Recreational activities include waterskiing, swimming, scuba diving, and sailing in addition to year-round fishing for cutthroat trout, mackinaw trout, Bonneville cisco, and whitefish.

==Recreation areas==

===Rendezvous Beach===
Rendezvous Beach is a 1.25 mi recreation area with 220 campsites, restrooms, showers, and utility hookups. The beach is named for the historic rendezvous of fur trappers and Native Americans held here during the summers of 1827 and 1828. A thousand or more Native Americans and mountain men, including Jedediah Smith, attended these gatherings.

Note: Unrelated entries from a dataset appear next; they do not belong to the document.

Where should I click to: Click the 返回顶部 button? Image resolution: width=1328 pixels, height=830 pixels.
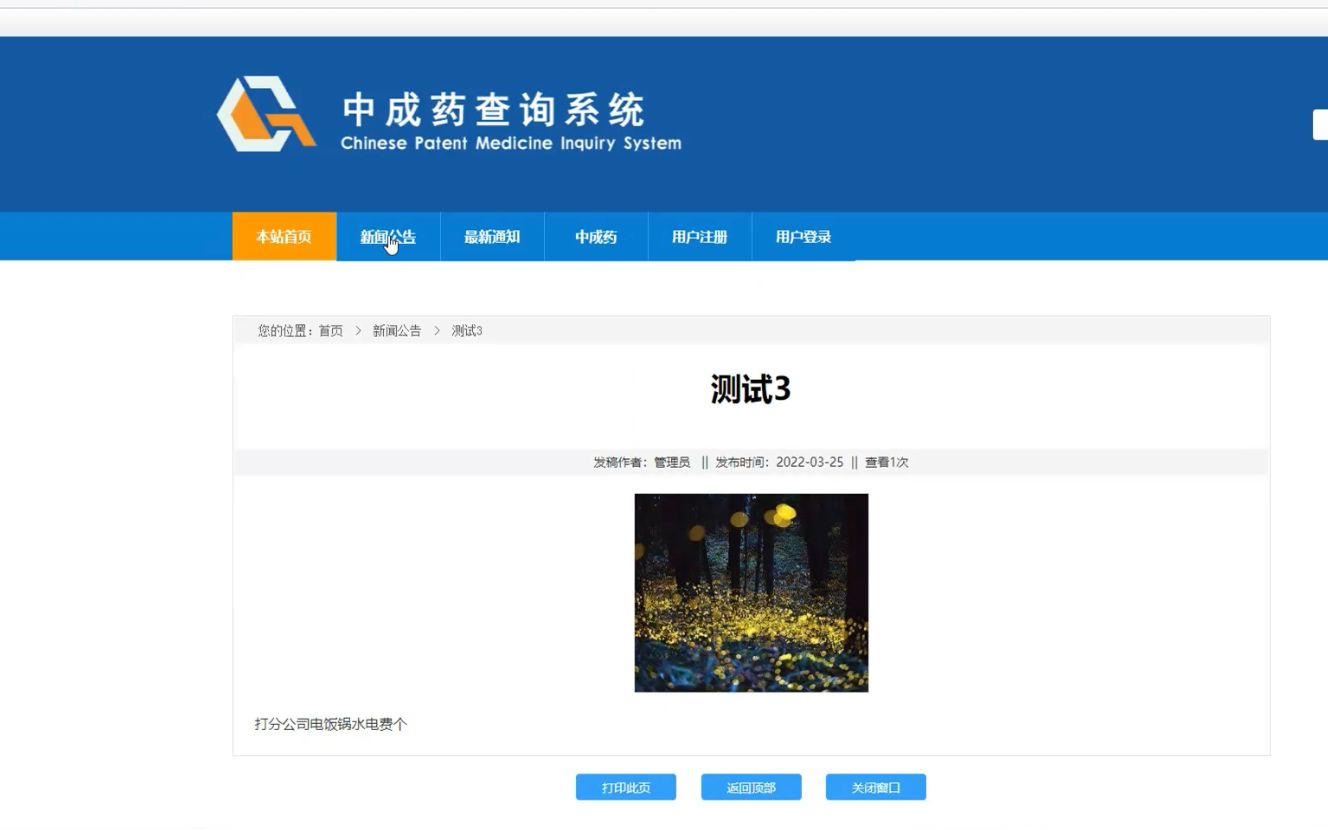751,787
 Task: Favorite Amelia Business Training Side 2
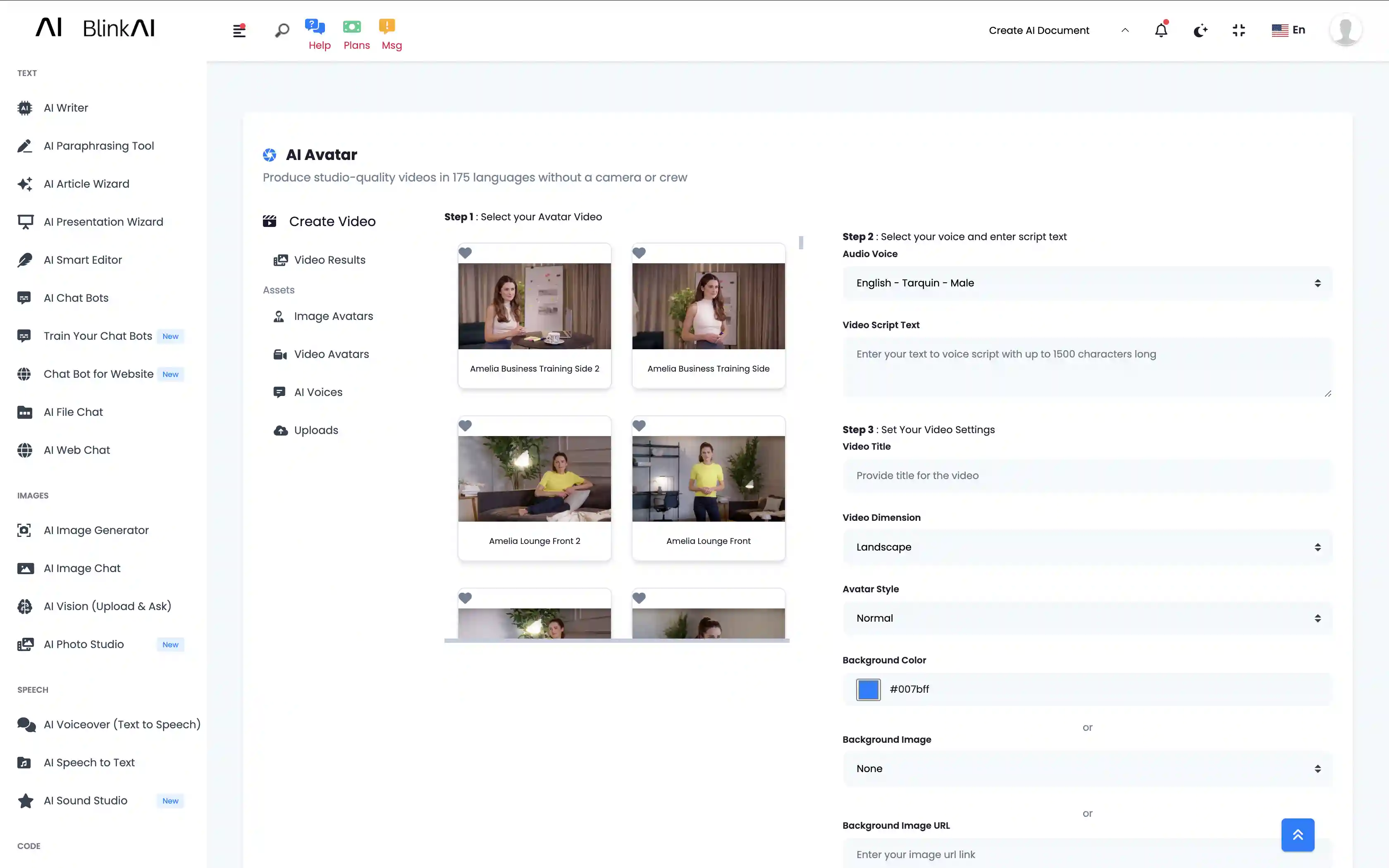coord(465,253)
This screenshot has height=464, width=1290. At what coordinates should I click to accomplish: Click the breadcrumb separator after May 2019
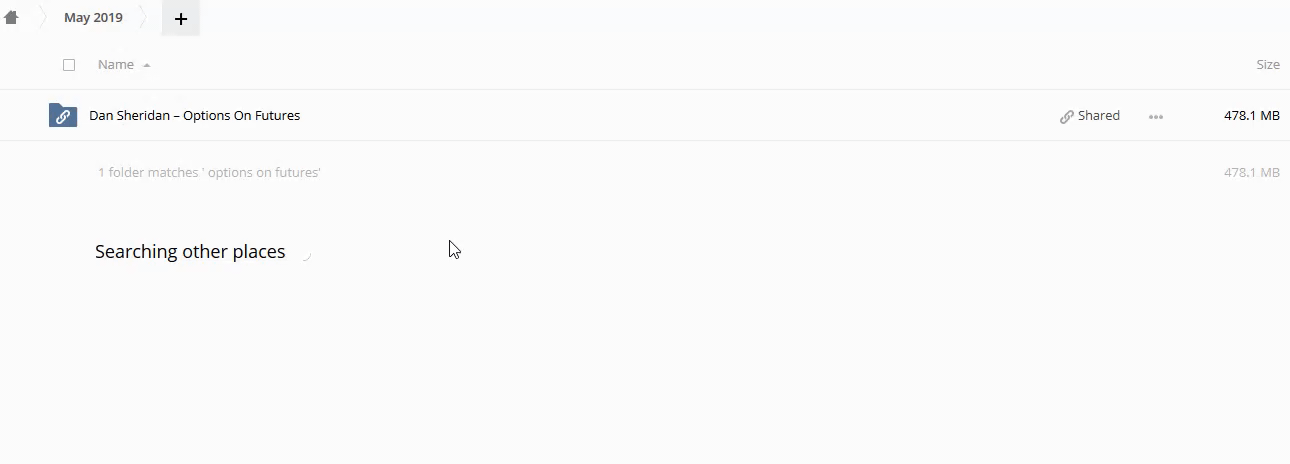coord(144,17)

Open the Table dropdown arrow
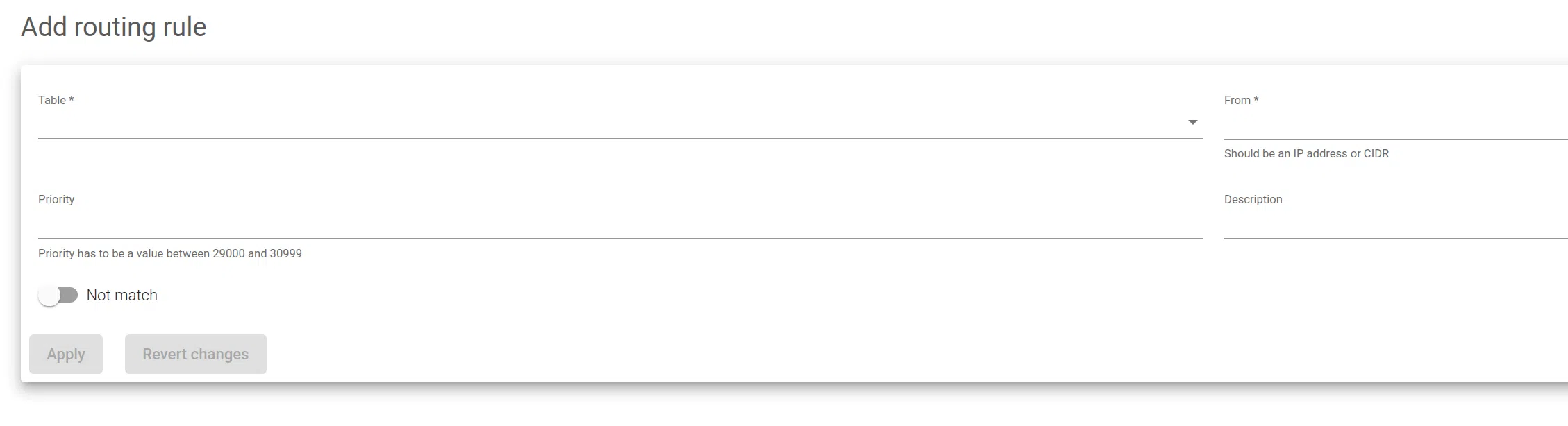point(1192,123)
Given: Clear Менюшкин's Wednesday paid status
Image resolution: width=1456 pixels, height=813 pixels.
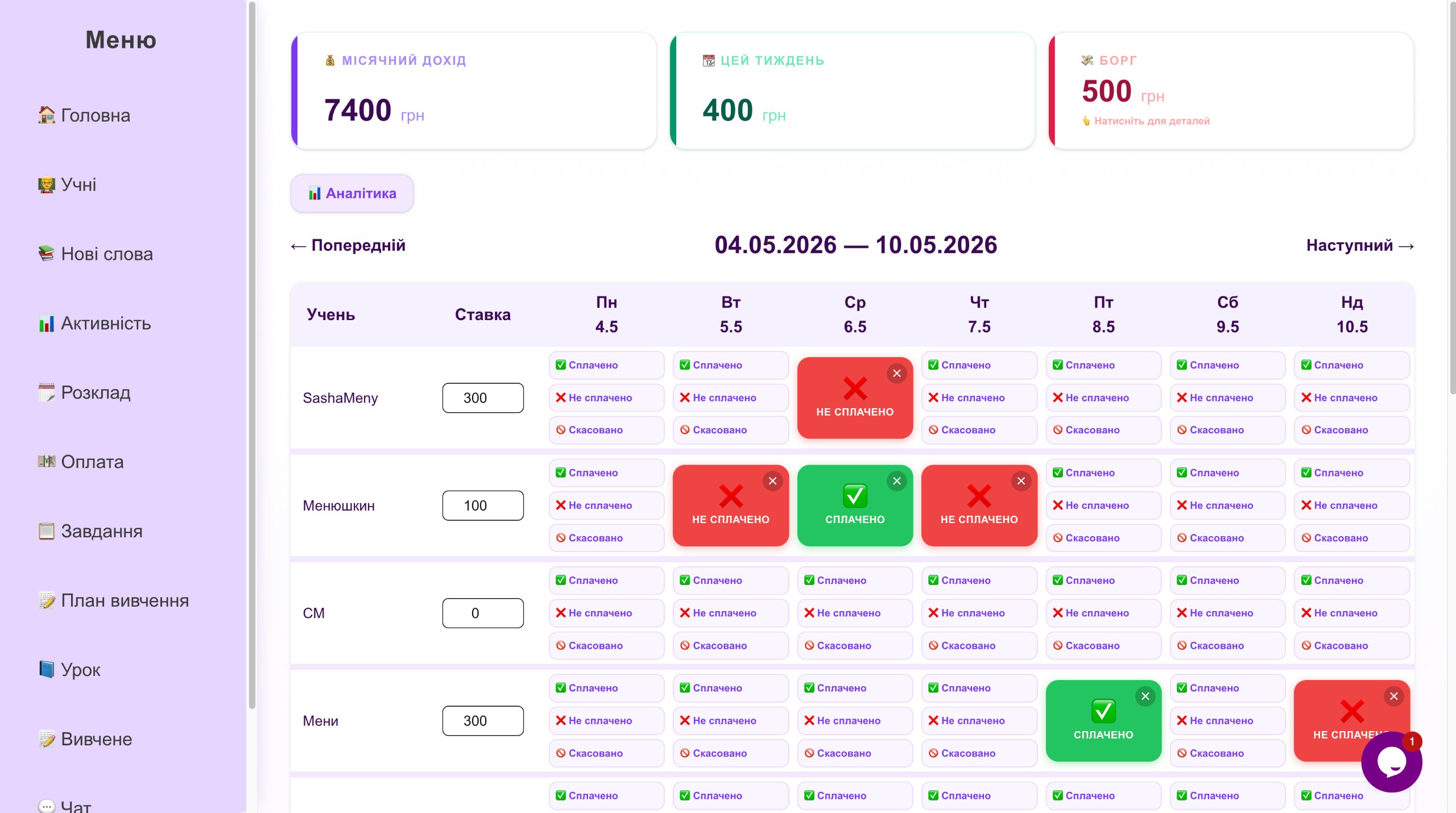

There were so many campfires at the south end of the lake at these trading sessions that one observer called the area "a lighted city".

===Bear Lake Marina===
The Bear Lake Marina area is located about 8 miles north of Rendezvous on the west side of the lake, about 2 miles south of the Idaho border. The Bear Lake Marina area provides a sheltered harbor, an 80 ft-wide concrete boat ramp, boat slips, 13 campsites, restrooms, and showers. There is also a visitor center, along with a business renting boats and selling fishing and boating supplies.

===East Side===
The East Side portions of the park consists of six primitive camping sites and two concrete boat ramps. From the south end of the lake, about one mile up is and First Point with a boat ramp. Then 2 miles further begins the Cisco Beach area, which runs approximately three miles from South Eden campground at the south to Rainbow Cove on the north . And one mile further north, is the North Eden campground, at the Idaho border.